- _TASK TO COMPLETE_
I need every line of the material below that includes the string "tour".

************

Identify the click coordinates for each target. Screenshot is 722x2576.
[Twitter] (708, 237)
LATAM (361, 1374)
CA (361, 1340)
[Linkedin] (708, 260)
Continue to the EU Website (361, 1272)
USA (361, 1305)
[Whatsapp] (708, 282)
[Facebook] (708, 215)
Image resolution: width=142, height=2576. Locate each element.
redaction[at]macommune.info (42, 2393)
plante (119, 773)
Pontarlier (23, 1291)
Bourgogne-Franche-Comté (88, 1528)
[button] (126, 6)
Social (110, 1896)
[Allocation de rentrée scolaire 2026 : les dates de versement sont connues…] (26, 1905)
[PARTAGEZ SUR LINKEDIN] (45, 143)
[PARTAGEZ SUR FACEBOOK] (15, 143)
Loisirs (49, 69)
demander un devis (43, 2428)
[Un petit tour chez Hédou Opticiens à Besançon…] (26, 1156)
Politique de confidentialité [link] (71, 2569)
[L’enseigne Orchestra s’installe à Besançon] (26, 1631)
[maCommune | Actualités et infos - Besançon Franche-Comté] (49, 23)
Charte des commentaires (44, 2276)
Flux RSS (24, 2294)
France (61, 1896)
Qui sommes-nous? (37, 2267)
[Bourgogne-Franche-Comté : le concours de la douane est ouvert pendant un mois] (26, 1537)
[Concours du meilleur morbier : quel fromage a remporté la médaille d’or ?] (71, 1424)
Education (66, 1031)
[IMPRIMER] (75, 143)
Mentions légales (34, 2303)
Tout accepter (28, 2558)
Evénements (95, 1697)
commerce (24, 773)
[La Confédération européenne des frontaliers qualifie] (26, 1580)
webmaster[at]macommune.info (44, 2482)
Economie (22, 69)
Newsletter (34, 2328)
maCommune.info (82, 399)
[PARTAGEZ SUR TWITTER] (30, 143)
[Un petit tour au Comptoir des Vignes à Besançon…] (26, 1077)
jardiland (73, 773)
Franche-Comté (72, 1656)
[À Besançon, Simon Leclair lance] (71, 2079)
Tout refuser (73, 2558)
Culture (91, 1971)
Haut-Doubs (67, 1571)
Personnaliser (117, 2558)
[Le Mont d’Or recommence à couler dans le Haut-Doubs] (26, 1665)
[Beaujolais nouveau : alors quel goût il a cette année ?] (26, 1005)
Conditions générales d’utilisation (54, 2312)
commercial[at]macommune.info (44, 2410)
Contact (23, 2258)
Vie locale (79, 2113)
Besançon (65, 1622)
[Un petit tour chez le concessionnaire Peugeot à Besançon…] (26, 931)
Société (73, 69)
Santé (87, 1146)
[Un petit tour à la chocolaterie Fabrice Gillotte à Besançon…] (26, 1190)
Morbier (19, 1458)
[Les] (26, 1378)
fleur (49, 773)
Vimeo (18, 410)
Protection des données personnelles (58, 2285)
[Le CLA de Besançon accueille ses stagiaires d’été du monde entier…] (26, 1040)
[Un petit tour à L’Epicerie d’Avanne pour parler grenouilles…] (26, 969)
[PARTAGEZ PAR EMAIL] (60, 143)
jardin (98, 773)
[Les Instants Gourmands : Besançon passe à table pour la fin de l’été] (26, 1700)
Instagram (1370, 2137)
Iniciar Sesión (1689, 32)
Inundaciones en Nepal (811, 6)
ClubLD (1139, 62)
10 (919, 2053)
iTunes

************

- _SOLUTION FOR THIS EXERCISE_
[Un petit tour chez Hédou Opticiens à Besançon…] (26, 1156)
[Un petit tour au Comptoir des Vignes à Besançon…] (26, 1077)
[Un petit tour chez le concessionnaire Peugeot à Besançon…] (26, 931)
[Un petit tour à la chocolaterie Fabrice Gillotte à Besançon…] (26, 1190)
[Un petit tour à L’Epicerie d’Avanne pour parler grenouilles…] (26, 969)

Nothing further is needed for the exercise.